In March I learned that we had the opportunity to review Traditional Logic I Complete Set by Memoria Press.
I've used Memoria Press materials in the past and been very pleased with them. To top it off, though, my son was expressing a desire to study logic, so it was the perfect fit and the perfect time for us!
Initially, when the program arrived, my son was up to his eyeballs in a college course. Needing to begin the review, and wanting to study Logic myself, I started the program without him.
The Traditional Logic is for students in grades 7-12. The Traditional Logic I Complete Set, which we received, comes with instructional DVDs, the Workbook which the student uses, the book of Quizzes and Tests, and the Teacher Key (answers for the Workbook and Quizzes and Tests).
In initial perusal I found, in the Workbook, "A Note to the Teacher", so I started there. Next I watched the first instructional video (the "Introduction") on the first DVD, and then worked on the Workbook.
I like the DVDs. This might sound funny, but for my son (who is easily distracted and very critical of much educational media), it is watchable. The instructor is not a distraction. This probably sounds funny (or judgmental) to those of you who have never had a kid who gets distracted, but there are no crooked teeth, no glasses with light reflecting off of them. The teacher doesn't talk funny-sounding to us, like a southern twang accent. The instruction is therefore totally palatable for us (my student). Does that make sense?
When my son was finally free of his college course, I reminded him that we had the logic, and he dived in. I forgot to tell him to watch the DVD first, and as a result he initially found the course dry and boring. Fortunately I remembered after his first day in the material, so quick recovery!
The course is set up with the Introduction and 13 chapters (the Introduction is like one of the chapters). Each chapter is done over the course of a week. The student watches the lesson, reads the material, and each day answers a section of questions. After each week the student takes a quiz. There is only one test, at the end of the semester, so theoretically the book should be called Quizzes and Test instead of "Quizzes and Tests", but maybe that's just me... This is a one-semester course, for high school, so for a full credit you would do Traditional Logic II in the second semester. For younger students the course can be spread out over a full year, but it is still only 1/2 credit on a high school transcript.
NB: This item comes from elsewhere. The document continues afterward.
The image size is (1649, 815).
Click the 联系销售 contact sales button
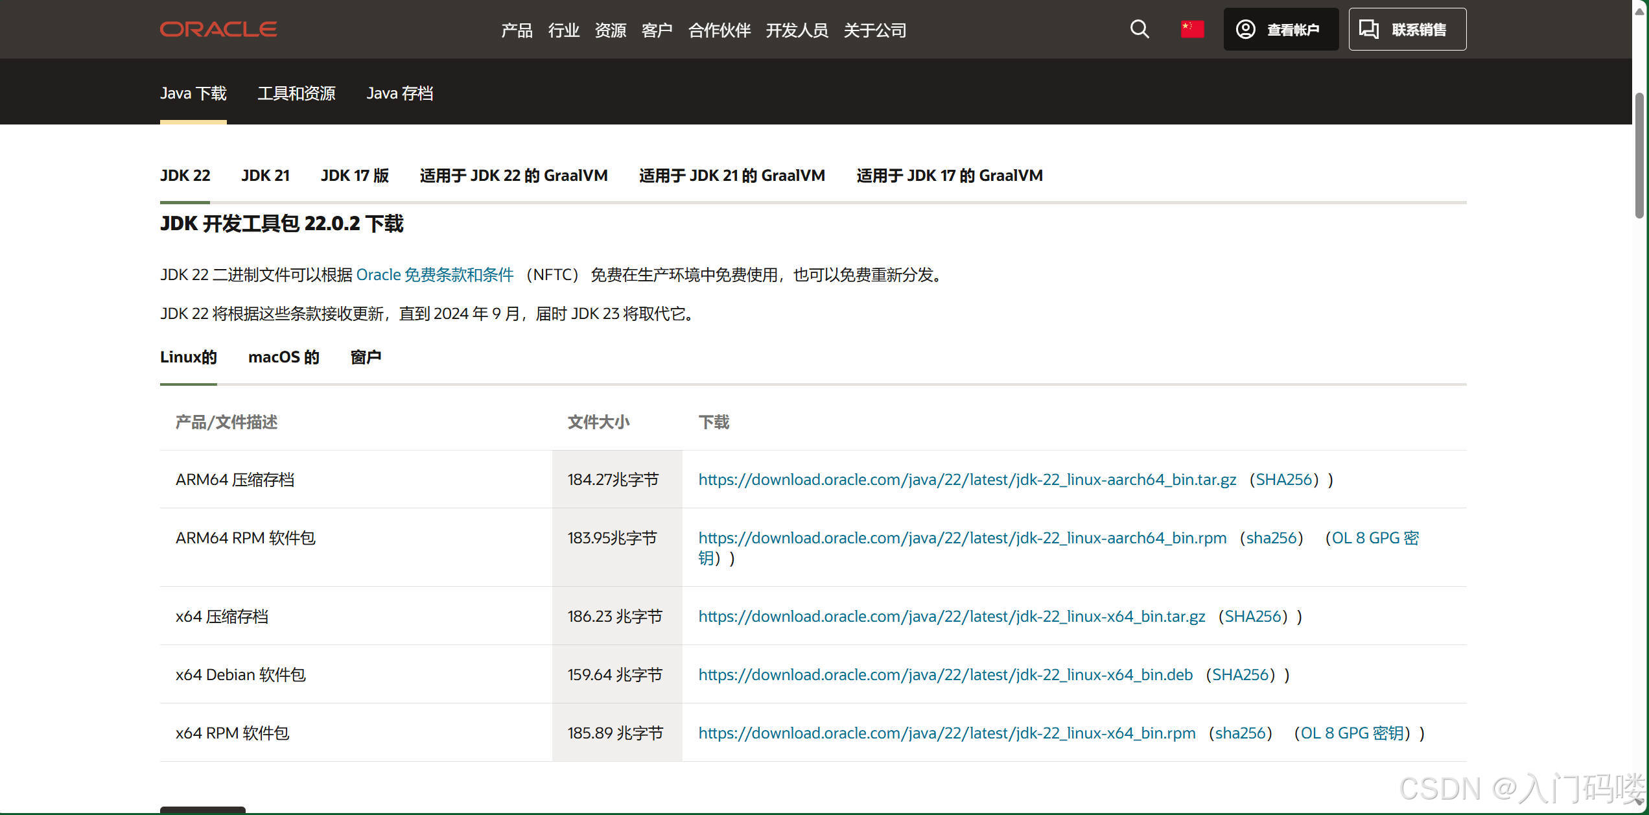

I've enjoyed the work I've done so far in Traditional Logic, but I'm even more delighted that my son got the program started too! When he catches up to me I am hoping we can watch the videos together and discuss the material each week. I plan to encourage him to stick with it, because I really think he will like the material in weeks 7 and 8. I'd love for us to get to a place where we can look at each other and whisper, "Red herring!" and share an understanding as to where the logic broke down in the political speech we were watching or whatever. I'll always remember The Lion, The Witch and The Wardrobe (C.S. Lewis), and the professor saying, "What do they teach children in schools these days?..."
The study of logic is, in many ways, similar to the study of Math. They are related. Math is logical, and Logic and Math both build higher level thinking skills. My son is not happy to study Math. If at some point my son ends up disliking Logic, I'll have to chalk it up to the similarities between Logic and Math. For the time being, though, he is giving it a chance.
As a way to study logic, I give Traditional Logic 2-thumbs up! I do l like this program! And Memoria Press still scores 100% as a publisher whose materials I love!